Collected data

============================================================

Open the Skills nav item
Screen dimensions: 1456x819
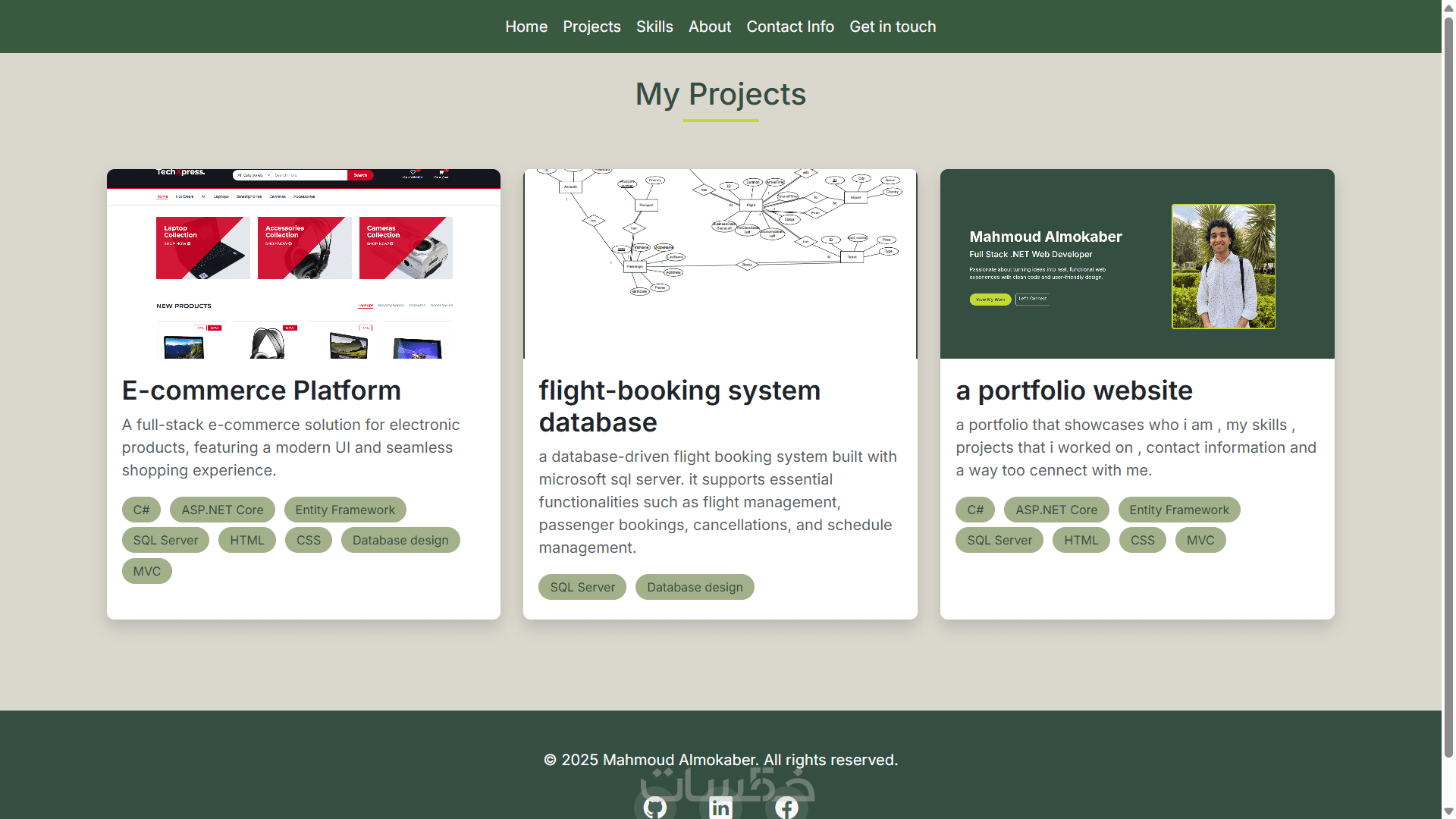click(654, 27)
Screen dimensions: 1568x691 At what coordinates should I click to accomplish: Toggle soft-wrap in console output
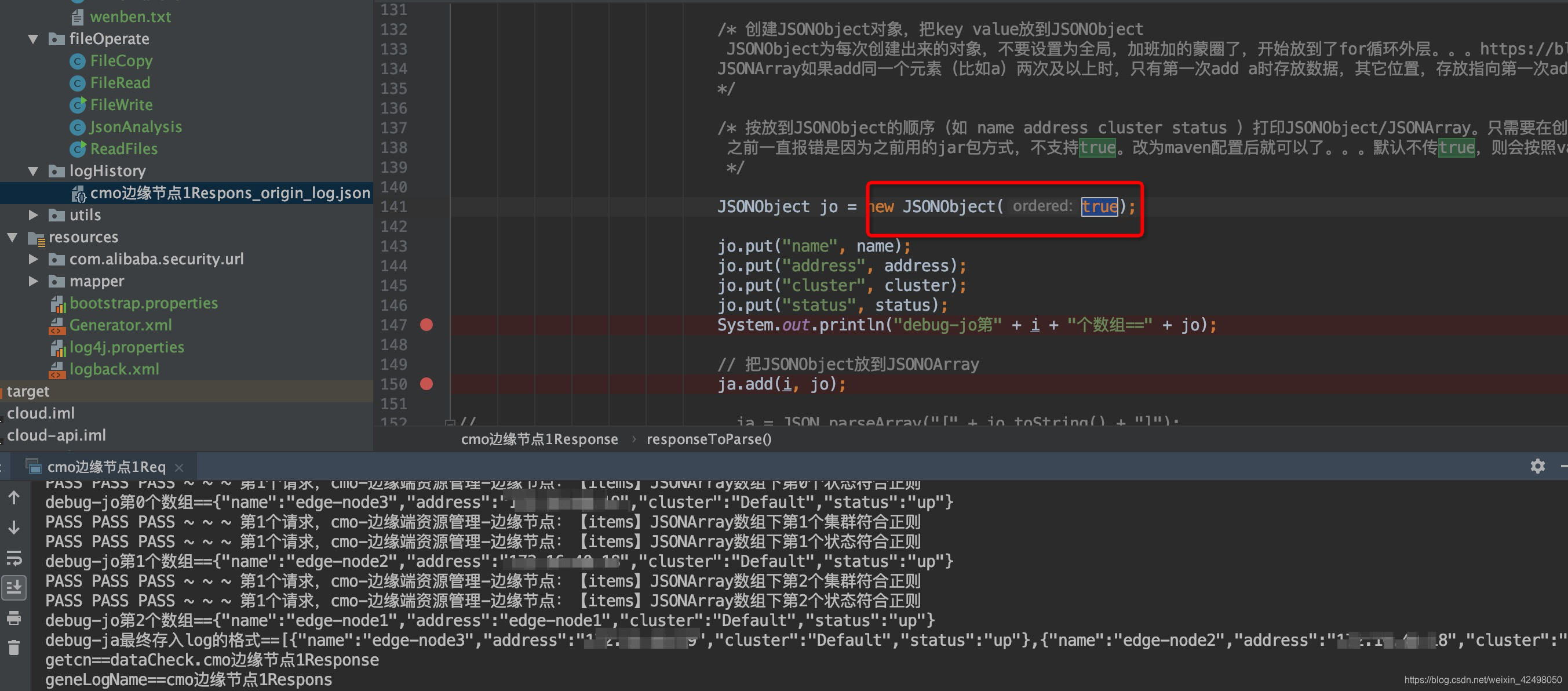tap(14, 558)
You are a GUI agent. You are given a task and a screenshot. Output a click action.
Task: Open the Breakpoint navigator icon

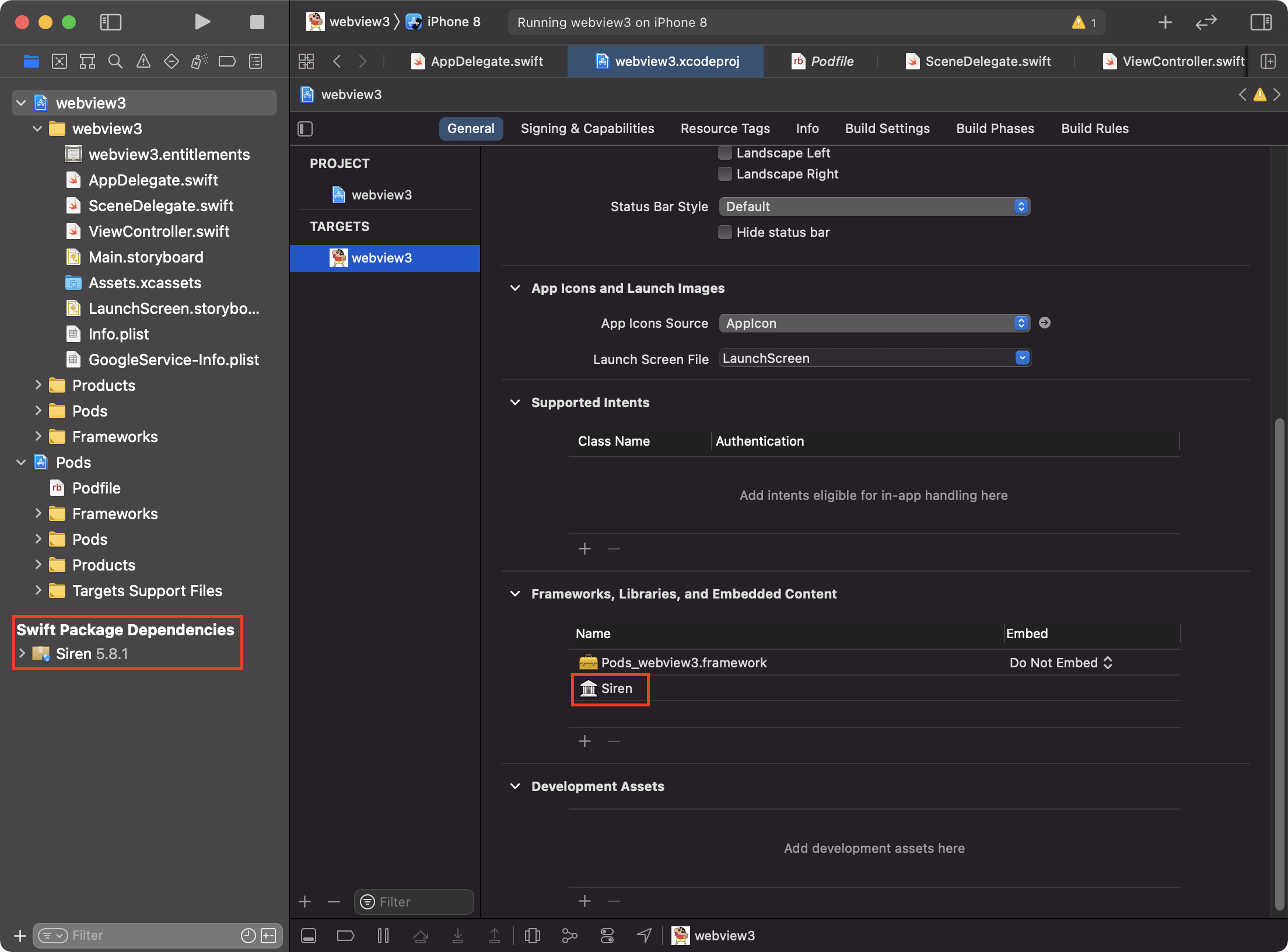(x=227, y=61)
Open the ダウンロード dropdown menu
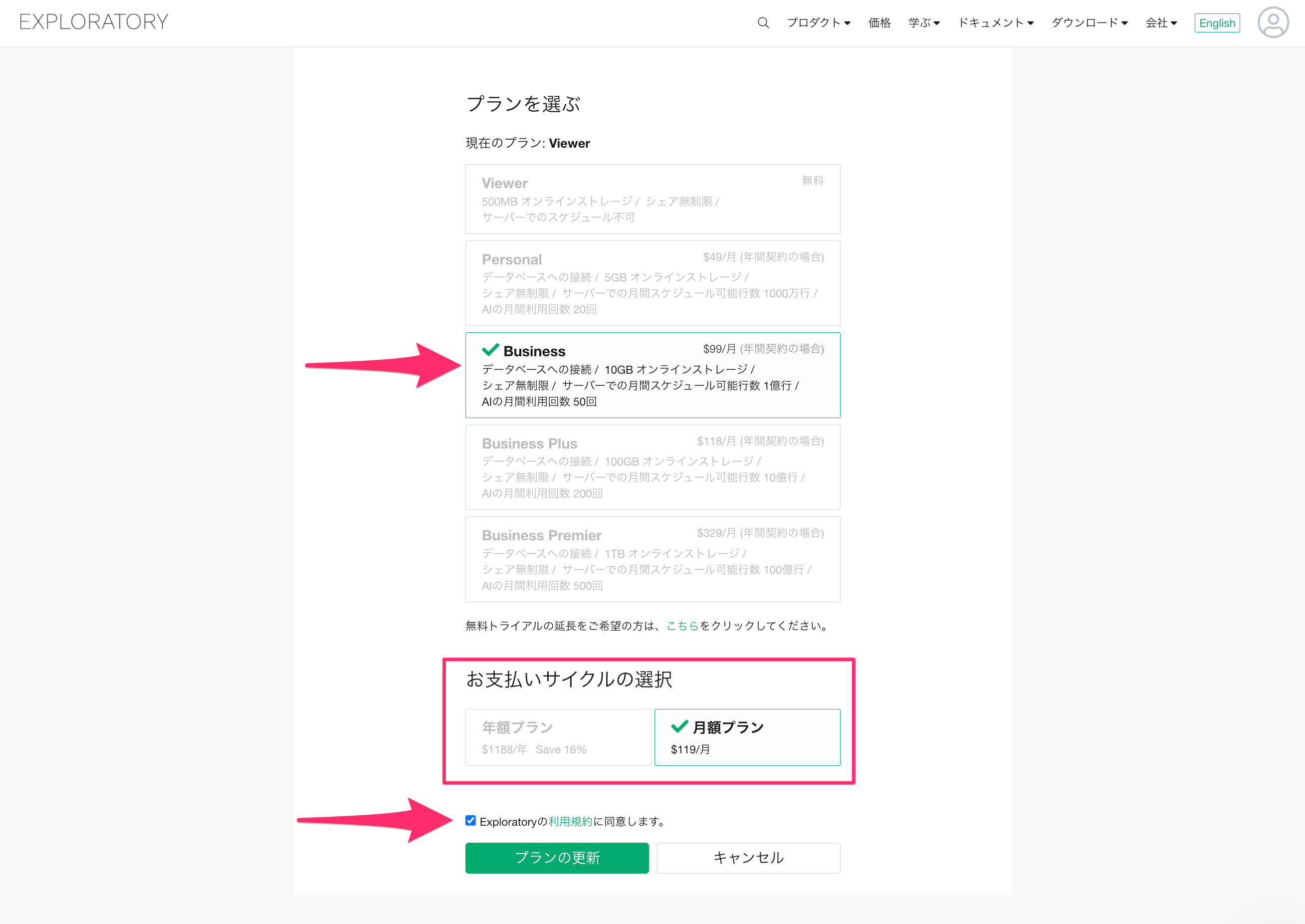 coord(1089,23)
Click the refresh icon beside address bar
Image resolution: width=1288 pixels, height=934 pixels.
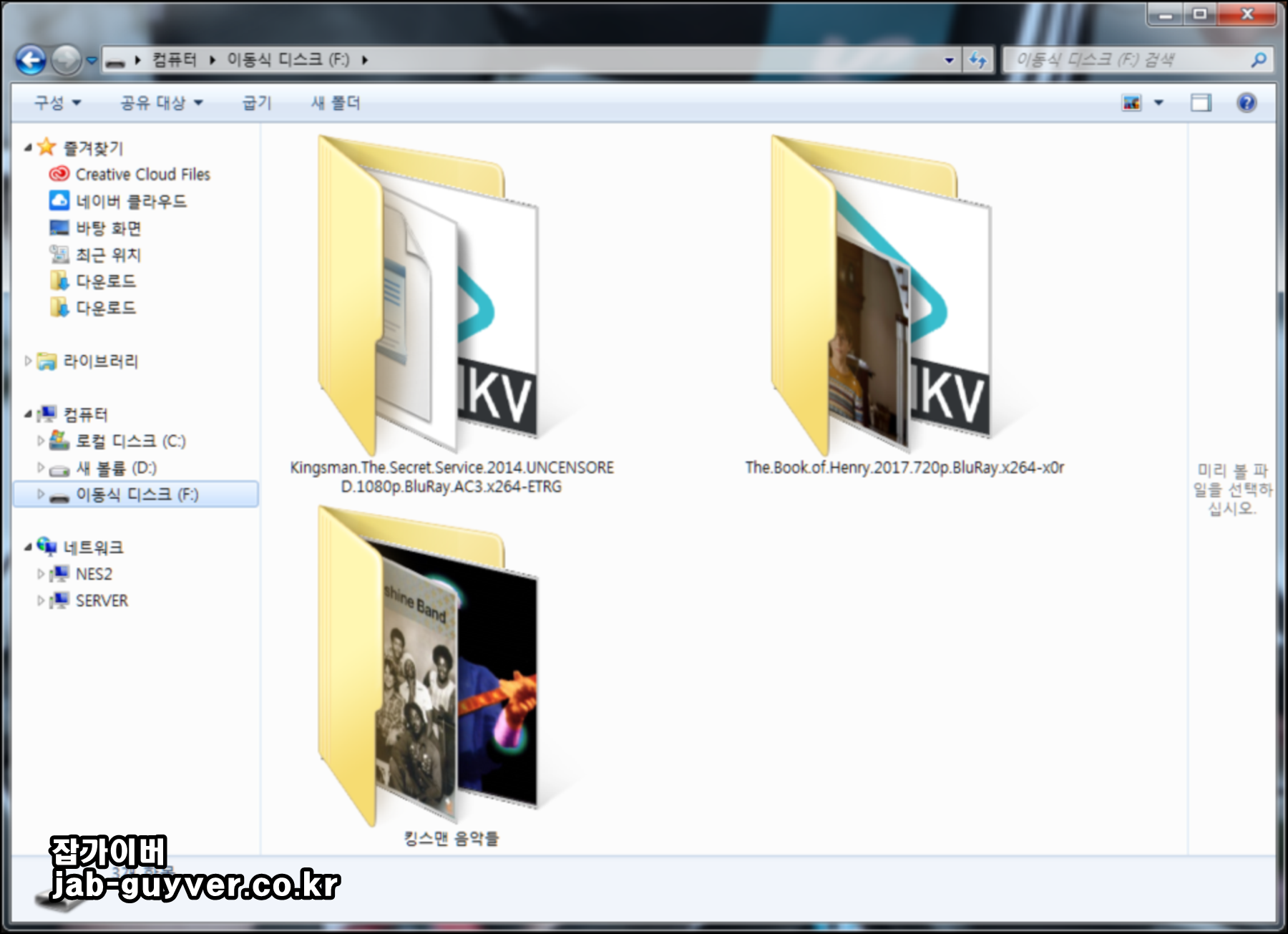click(977, 59)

============================================================

TASK ITEM
Leave out every picture, and write out exactly the lines from the one with "Image resolution: width=1288" through the end of the records above, both ends included.

REPLY TO THE TASK
Image resolution: width=1288 pixels, height=934 pixels.
click(977, 59)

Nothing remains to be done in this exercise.